Cheyenne Ice and Events Center
- Interactive map of Cheyenne Ice and Events Center
- Former names: Ikon Center Taco John's Events Center
- Location: 1530 W Lincolnway Cheyenne, Wyoming United States
- Owner: City of Cheyenne
- Operator: City of Cheyenne
- Capacity: 2,000 (600 for sporting events)

Construction
- Opened: 2000
- Cost: Unknown

Tenants
- Cheyenne Stampede (WSHL) (2011–2019) Cheyenne Warriors (APFL/DIFL) (2012–2013)

= Cheyenne Ice and Events Center =

2,000-seat multipurpose venue

Cheyenne Ice and Events Center, formerly known as Taco John's Events Center and Ikon Center, is a 2,000-seat multipurpose venue. Located in Cheyenne, Wyoming, it opened in August 2000.

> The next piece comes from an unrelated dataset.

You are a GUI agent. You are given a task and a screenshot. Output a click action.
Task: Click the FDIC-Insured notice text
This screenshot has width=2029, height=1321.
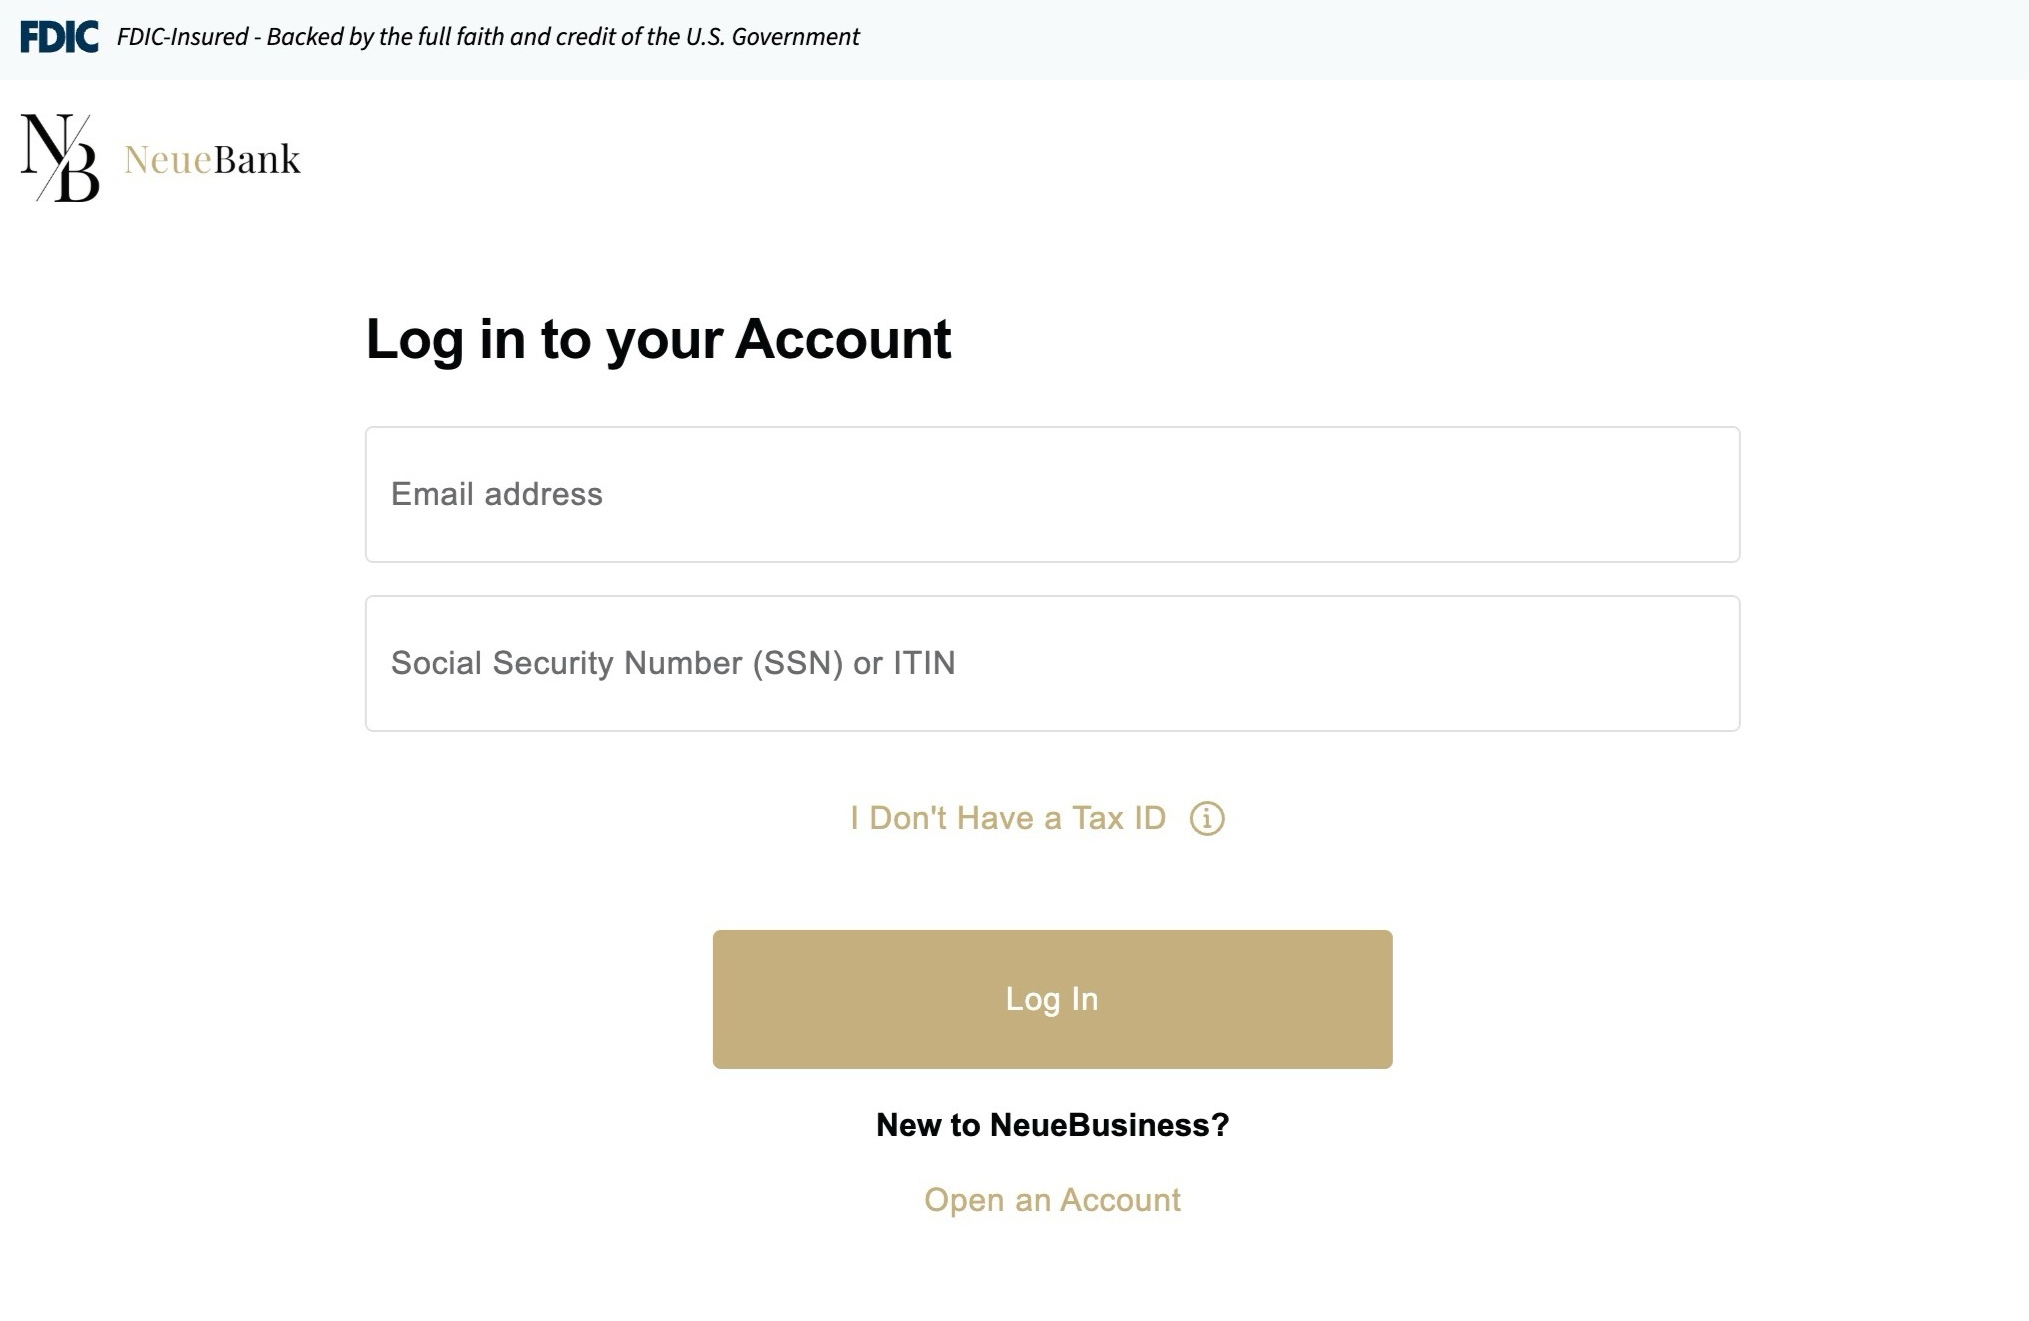[488, 37]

The Ice and Events Center is home to the Cheyenne Capitals youth hockey organization. The center is also capable of accommodating concerts, trade shows, parties, art shows, conventions, forums, and many other types of events. The Cheyenne Ice and Events Center is capable of seating 2,000 people for special events and 600 people in sporting event configurations. It was also the home of the Cheyenne Warriors of the American Professional Football League and the Cheyenne Stampede of the Western States Hockey League.

In 2011, the sponsorship agreement between the city of Cheyenne and the restaurant chain Taco John's expired.